目を閉じれば、あの女の冷たい声が脳裏に蘇る。
《言葉で戦争を止め、刃で未来を奪う》
それがモーラ・エリヴィアの流儀だった。
彼女が復活すれば、ただの武力では済まない。
国家そのものが、“喉元から解体される”。
◆ ◆ ◆
「それで? 今回は何を狙ってる?」
ブロイの問いに、ネクスは答えずに小さく吐き捨てた。
「まずは、消えた三人の“コード保持者”を探る」
ブロイの表情が変わる。
「……“コード保持者”が関わってるのか?」
「ああ。ルート47が開いたってことは、あの三人の誰かが回線を通した。
その中に、“彼女”もいるかもしれない」
“彼女”。それが誰か、ブロイも尋ねない。
ネクスが唯一、感情を乱された過去の記憶の残骸。
◆ ◆ ◆
その夜。
港町ラクトムの古いカフェで、眼鏡をかけた少年が密かにPCを叩いていた。
彼の名はリド・アンスロット。

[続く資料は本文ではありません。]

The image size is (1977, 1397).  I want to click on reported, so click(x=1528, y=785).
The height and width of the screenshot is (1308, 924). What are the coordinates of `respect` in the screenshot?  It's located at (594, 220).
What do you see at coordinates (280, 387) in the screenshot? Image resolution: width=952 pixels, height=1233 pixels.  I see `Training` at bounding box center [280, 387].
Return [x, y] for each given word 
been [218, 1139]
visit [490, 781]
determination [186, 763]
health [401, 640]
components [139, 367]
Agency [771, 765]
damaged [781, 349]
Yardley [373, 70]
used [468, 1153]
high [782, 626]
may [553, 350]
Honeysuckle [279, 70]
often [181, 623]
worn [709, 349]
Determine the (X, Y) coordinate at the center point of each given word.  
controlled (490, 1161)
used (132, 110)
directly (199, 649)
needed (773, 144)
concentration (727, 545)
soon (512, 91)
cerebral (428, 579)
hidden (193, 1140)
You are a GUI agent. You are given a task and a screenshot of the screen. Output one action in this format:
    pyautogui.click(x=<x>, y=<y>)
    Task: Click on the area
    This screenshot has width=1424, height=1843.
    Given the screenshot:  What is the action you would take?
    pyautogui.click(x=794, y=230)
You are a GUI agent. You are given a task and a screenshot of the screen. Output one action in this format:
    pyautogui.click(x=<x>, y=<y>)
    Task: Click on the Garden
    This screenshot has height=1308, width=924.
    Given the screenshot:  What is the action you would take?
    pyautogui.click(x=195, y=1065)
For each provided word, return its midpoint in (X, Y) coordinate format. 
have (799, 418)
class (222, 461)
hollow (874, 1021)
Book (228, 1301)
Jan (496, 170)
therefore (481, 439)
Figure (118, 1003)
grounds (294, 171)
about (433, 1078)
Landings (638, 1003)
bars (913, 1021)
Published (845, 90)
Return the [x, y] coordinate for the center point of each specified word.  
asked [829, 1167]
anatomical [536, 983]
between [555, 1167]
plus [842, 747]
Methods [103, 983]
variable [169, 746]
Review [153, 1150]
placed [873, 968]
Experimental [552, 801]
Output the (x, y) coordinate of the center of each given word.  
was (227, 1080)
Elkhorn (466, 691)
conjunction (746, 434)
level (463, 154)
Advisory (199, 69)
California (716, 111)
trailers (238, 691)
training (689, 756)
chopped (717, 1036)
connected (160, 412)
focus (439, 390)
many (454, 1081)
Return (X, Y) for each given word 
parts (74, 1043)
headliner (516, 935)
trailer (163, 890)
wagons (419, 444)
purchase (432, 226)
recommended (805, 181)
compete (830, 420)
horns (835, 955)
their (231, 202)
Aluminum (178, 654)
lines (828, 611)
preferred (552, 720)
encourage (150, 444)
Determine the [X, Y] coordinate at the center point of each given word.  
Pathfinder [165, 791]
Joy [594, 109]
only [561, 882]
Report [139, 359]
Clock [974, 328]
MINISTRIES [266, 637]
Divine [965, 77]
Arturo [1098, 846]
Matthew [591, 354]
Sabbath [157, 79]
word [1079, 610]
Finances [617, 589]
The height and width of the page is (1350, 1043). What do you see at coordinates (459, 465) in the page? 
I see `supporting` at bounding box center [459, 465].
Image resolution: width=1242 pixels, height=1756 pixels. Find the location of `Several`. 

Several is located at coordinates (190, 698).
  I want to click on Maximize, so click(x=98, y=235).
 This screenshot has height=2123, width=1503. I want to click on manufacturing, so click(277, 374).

元・帝国の情報技術士であり、
ネクスの“裏の顔”を知る数少ない生き残りの一人。
「……まさか、全員動き出してるのか?」
彼の端末に表示されるコード名:
《N-code 17》《B-code 05》《E-code 08》《M-code 01》
――かつての《アーク・ドミナ》中核メンバー4名全てに、活動兆候がある。
「戦争が、もう一度始まる。……影の中で」
◆ ◆ ◆
再び時計塔。ネクスは一言だけ、呟いた。
「ブロイ。次に動くのは、“カーヴァルの議会”だ。先に揺さぶる」
「了解した。……やっぱりお前が指揮を執るのが、一番だな」
ネクスは鼻を鳴らした。
「まだ“市井のフリーター”だぞ、俺は」
「なら、そのフリーターに、影の国が賭けられてることになるな」
ブロイがそう笑った瞬間、遠くで砲声が鳴った。
東方国境の“カーヴァル自治領”が、突然の武力演習を始めたのだ。
ネクスは、屋上からその方向を静かに見つめる。
目の奥の光が、再び鋭く――冷たく、戦場の色に染まっていた。